FYI, I'm running the service on a 100Mbps uplink on servers that run Linux 2.6.18-164.9.1.el5.
My goals are to simultaneously:
- keep latency as low as possible; and
- minimize the amount of memory used per connected client.
There are a large number of TCP-related knobs to tweak! After some basic research it seems that most people recommend leaving the settings as is. However, there are a number of settings that seem like they should be tweaked for particular cases. That's a little vague I know, and that's why I'm asking for help.
Things to consider tuning for small requests/responses on flaky networks while minimizing memory as much as possible might be:
- memory available to the TCP/IP implementation
- setting the "nodelay" option (disable Nagle algorithm since this is a semi-real-time game server)

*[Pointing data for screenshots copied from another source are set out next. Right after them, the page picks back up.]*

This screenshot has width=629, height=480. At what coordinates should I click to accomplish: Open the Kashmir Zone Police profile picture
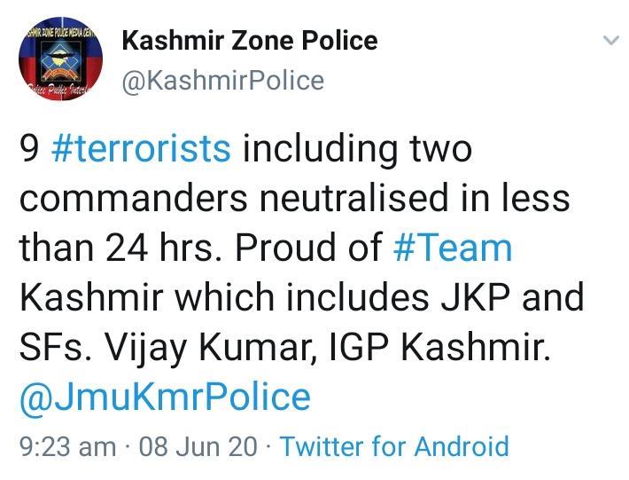(60, 59)
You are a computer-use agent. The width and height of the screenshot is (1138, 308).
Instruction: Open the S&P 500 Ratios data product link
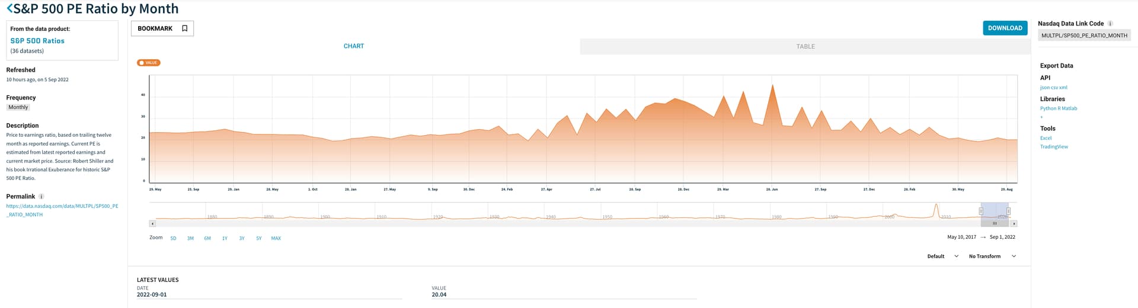pyautogui.click(x=37, y=41)
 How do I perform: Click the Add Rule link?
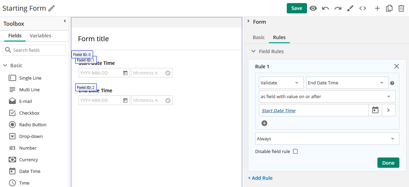click(260, 178)
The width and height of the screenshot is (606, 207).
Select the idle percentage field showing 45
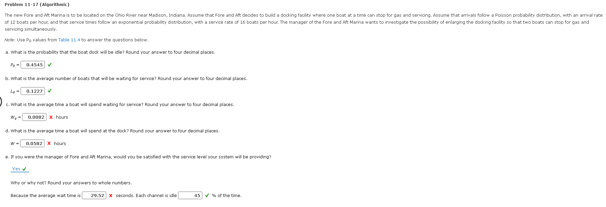pos(191,195)
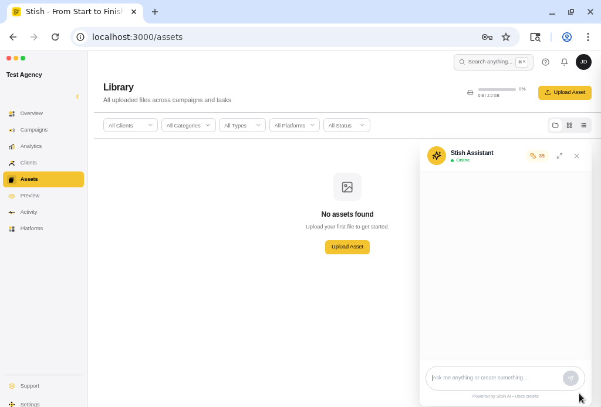Open the All Platforms dropdown
Screen dimensions: 601x407
point(294,126)
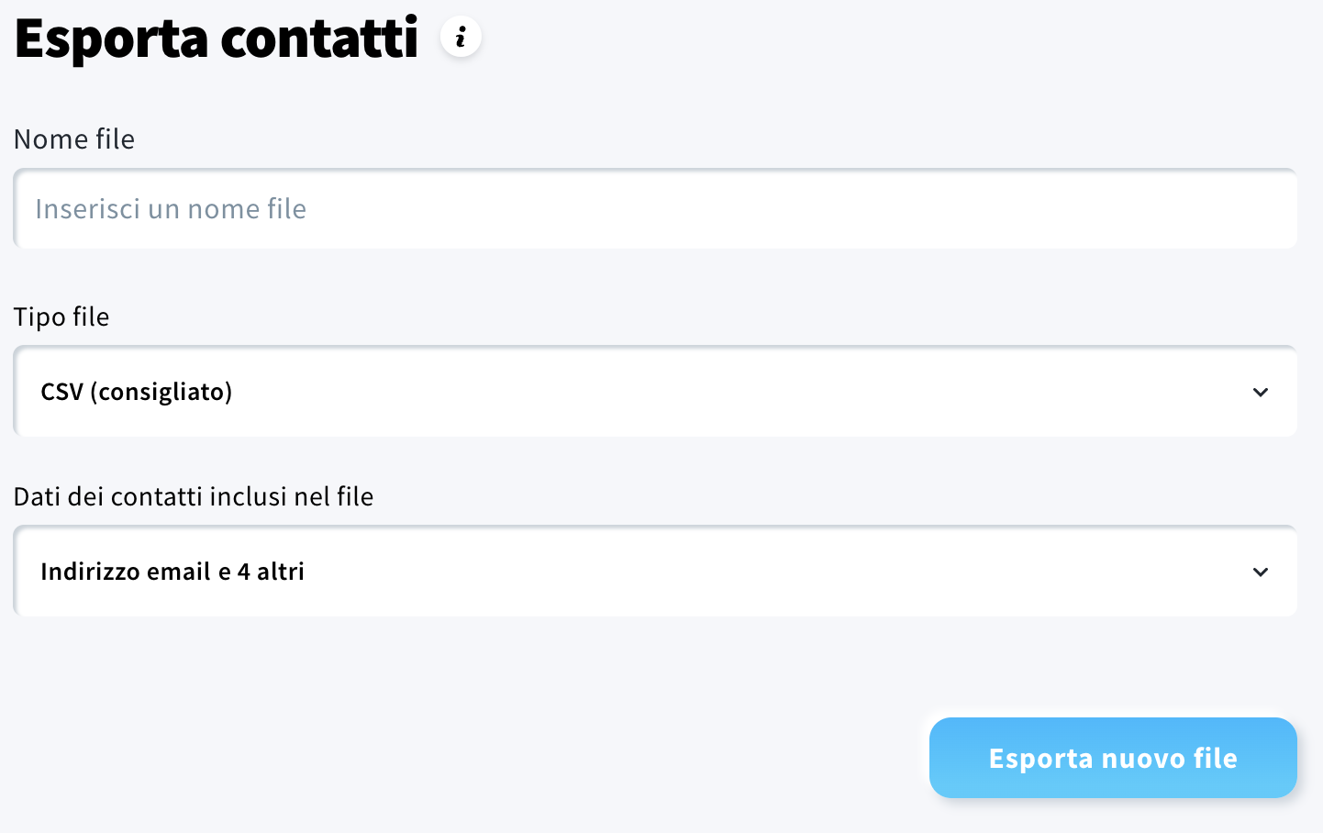Click the 'Nome file' field label

pyautogui.click(x=73, y=139)
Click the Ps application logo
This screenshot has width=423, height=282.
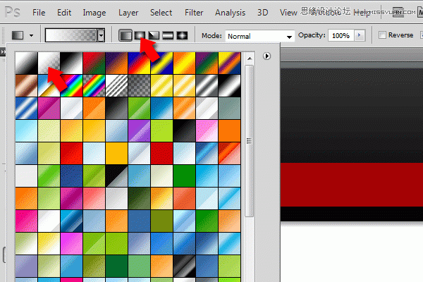[13, 12]
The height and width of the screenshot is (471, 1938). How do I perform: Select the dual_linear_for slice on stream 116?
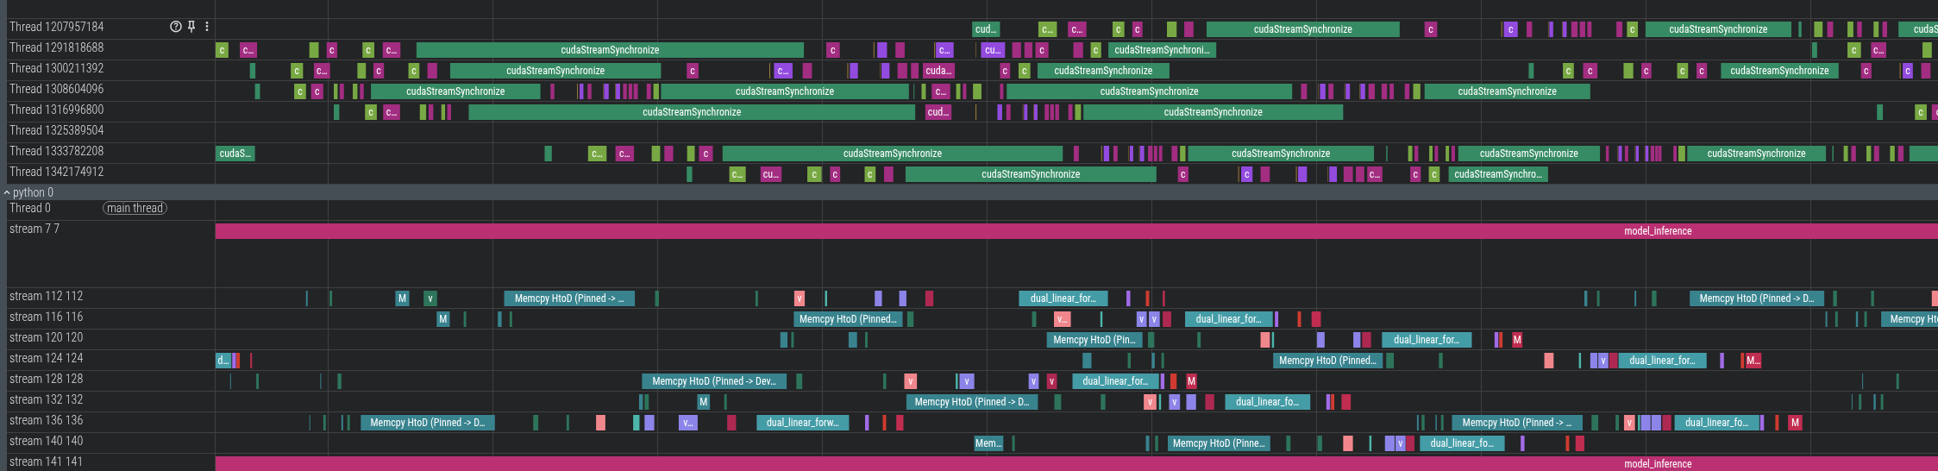pos(1228,319)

- congestion control algorithms
- etc. (what else?)
Consider TCP congestion control algorithms:
- reno: Traditional TCP used by almost all other OSes
- cubic: CUBIC-TCP
- bic: BIC-TCP
- htcp: Hamilton TCP
- vegas: TCP Vegas
- westwood: optimized for lossy networks
My servers default to bic whose "goal is to design a protocol that can scale its performance up to several tens of gigabits per second over high-speed long distance networks while maintaining strong fairness, stability and TCP friendliness."

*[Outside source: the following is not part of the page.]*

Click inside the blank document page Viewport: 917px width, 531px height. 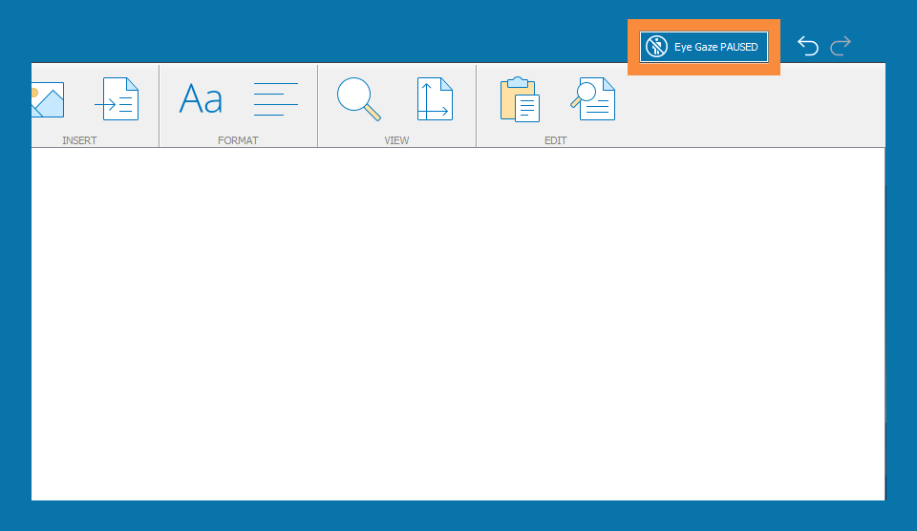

Just from the tiny description, Westwood sounds more apropos since it "is intended to better handle large bandwidth-delay product paths (large pipes), with potential packet loss due to transmission or other errors (leaky pipes), and with dynamic load (dynamic pipes)".
Am I getting in too deep here or is this par for the course?
What types of things do you guys tune TCP/IP for generally? How? What rules of thumb are there to know?
What words of wisdom do you have for my particular case?
Thanks a lot!
So, as you've found out, TCP congestion control is a pretty complicated area.
For this particular case, because of the small requests, you're going to want to try to keep the connections open as much as possible, because one connection per request is going to take five packets each, whereas you can get the average down to a little more than two packets if you keep connections around.
NODELAY is the right thing for a game server; you want your 256 bytes delivered right away, and that's not a whole segment, so Nagle will pause unless you use NODELAY.
If your servers have loads of memory, the memory options are no big deal, new kernels have them right.
As for congestion control algorithms, you spotted Westwood. The other option is CUBIC. You can just go with one, or you can do some research and benchmark them. That could be quite a bit of work, but for 10M clients it's worth it. So, I'd be looking in to running a simulation using a traffic generator on a Mac or three (since they have the same TCP implementation as the phone), a Linux box in between acting as a router (more about this shortly) and one of your servers, to see how it goes.
Now, that middle Linux box should run ns-3 so you can simulate a more complicated path than just an ethernet switch. You then capture some packet traces on the sending end of the TCP connections, and analyse them with tcptrace or the tcptrace graphing modes of wireshark. The tcptrace documentation is a good introduction to analysing TCP congestion behaviour.